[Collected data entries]
::::

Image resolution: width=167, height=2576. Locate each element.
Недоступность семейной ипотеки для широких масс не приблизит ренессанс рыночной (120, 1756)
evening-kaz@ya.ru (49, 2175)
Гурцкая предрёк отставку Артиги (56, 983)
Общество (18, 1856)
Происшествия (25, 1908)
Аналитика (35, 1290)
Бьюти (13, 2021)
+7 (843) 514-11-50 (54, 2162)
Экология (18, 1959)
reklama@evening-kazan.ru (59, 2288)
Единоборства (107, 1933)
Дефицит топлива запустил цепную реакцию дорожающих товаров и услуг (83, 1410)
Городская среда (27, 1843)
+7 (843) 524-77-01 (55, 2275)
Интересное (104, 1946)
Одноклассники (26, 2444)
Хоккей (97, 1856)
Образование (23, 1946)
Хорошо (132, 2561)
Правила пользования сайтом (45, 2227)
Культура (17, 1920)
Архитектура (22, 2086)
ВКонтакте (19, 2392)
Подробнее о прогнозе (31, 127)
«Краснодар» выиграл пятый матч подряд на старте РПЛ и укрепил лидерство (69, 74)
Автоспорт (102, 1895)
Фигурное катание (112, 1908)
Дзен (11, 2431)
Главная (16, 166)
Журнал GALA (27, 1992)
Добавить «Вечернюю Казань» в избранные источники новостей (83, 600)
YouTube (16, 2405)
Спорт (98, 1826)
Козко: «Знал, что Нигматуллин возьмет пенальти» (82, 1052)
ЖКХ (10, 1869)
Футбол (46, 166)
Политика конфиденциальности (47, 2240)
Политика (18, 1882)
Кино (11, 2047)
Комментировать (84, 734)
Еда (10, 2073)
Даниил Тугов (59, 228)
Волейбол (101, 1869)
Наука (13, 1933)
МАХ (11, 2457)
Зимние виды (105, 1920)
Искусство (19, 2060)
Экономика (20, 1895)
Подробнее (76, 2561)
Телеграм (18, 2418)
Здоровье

::::

__YOUR ASSIGNMENT__
Which lines above run from the one containing "Интересное (104, 1946)" to the one containing "Автоспорт (102, 1895)"? Give them again exactly, both ends included.

__EXERCISE SOLUTION__
Интересное (104, 1946)
Одноклассники (26, 2444)
Хоккей (97, 1856)
Образование (23, 1946)
Хорошо (132, 2561)
Правила пользования сайтом (45, 2227)
Культура (17, 1920)
Архитектура (22, 2086)
ВКонтакте (19, 2392)
Подробнее о прогнозе (31, 127)
«Краснодар» выиграл пятый матч подряд на старте РПЛ и укрепил лидерство (69, 74)
Автоспорт (102, 1895)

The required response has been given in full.